Actualité sociale de l’été et de la rentrée 2025

8 septembre 2025
Malgré un contexte politique tendu depuis le 15 juillet 2025, marqué par l’annonce du Premier ministre concernant son plan de retour à l’équilibre de la dette sur quatre ans – un plan dont certaines mesures ont suscité la colère des syndicats et de plusieurs formations politiques – un certain nombre de textes réglementaires intéressant les entreprises ont néanmoins été adoptés et publiés au cours de l’été.
Dans cette dynamique de redressement des finances publiques, le gouvernement a sollicité les partenaires sociaux afin qu’ils engagent plusieurs négociations interprofessionnelles sur certaines des mesures envisagées dans le champ social.

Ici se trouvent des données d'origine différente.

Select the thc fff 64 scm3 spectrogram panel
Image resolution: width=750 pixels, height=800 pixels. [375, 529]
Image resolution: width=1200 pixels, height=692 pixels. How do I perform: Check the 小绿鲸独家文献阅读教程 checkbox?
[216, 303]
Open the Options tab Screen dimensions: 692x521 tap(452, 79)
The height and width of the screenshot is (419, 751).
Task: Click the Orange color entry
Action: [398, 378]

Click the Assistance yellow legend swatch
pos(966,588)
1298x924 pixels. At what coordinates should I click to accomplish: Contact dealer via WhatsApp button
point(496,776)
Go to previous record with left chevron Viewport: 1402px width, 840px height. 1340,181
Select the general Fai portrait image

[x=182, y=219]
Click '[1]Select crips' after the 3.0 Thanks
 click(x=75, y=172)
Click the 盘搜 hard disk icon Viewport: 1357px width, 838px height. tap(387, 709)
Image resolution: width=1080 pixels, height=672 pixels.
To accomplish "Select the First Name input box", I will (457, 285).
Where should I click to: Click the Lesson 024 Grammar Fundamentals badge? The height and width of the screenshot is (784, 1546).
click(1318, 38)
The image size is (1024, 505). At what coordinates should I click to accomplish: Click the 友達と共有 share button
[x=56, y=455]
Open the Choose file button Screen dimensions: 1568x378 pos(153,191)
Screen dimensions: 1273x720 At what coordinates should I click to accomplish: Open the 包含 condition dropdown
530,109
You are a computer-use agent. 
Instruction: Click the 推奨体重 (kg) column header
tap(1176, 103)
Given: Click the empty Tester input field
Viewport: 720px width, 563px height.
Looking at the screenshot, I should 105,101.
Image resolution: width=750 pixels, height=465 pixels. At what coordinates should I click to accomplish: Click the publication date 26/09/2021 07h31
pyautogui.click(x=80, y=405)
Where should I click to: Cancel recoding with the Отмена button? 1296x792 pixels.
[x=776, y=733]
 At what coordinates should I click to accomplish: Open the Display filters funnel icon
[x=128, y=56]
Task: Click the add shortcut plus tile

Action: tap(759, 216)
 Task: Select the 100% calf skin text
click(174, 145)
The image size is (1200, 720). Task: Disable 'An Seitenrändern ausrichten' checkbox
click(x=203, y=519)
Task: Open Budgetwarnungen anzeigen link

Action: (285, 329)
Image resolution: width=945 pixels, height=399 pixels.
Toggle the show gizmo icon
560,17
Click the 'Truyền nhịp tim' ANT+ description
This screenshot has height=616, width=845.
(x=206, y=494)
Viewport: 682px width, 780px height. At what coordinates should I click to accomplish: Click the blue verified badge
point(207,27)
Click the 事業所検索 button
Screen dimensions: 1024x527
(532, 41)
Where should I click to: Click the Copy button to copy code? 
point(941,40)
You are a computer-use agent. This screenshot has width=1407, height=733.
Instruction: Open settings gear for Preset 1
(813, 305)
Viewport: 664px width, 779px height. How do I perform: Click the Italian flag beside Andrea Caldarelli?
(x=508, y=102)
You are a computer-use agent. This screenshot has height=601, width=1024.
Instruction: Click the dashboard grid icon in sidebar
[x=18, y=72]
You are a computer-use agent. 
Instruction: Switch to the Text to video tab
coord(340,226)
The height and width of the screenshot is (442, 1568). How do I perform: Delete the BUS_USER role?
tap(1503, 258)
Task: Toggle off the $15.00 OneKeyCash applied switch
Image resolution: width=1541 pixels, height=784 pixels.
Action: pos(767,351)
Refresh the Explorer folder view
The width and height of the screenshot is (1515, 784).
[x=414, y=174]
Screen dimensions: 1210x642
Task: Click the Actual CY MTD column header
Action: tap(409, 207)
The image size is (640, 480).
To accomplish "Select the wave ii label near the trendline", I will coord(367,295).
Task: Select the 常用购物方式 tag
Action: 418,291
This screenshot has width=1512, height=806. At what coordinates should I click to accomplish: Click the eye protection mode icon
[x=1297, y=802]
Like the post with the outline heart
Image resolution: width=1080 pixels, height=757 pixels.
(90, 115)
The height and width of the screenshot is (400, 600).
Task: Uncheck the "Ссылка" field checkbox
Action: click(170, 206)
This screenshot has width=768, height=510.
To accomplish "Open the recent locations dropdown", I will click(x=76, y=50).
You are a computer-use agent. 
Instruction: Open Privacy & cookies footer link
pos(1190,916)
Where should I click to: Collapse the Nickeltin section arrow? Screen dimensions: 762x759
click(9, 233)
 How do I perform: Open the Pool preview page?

Toutefois, cette volonté de concertation pourrait être compromise par l’évolution incertaine de la situation politique : en effet, la chute prévisible du gouvernement à l’issue du vote de confiance prévu ce jour, le 8 septembre risque de remettre en cause l’engagement ou la poursuite de certaines de ces négociations.
Par ailleurs, au-delà des initiatives gouvernementales, d’autres événements majeurs sont attendus qui pourraient modifier l’ordre juridique.
Deux décisions importantes, l’une du Conseil constitutionnel et l’autre de la chambre sociale de la Cour de cassation, sont en effet attendues le 10 septembre prochain. Leur contenu et leur portée pourraient avoir un impact significatif pour les entreprises.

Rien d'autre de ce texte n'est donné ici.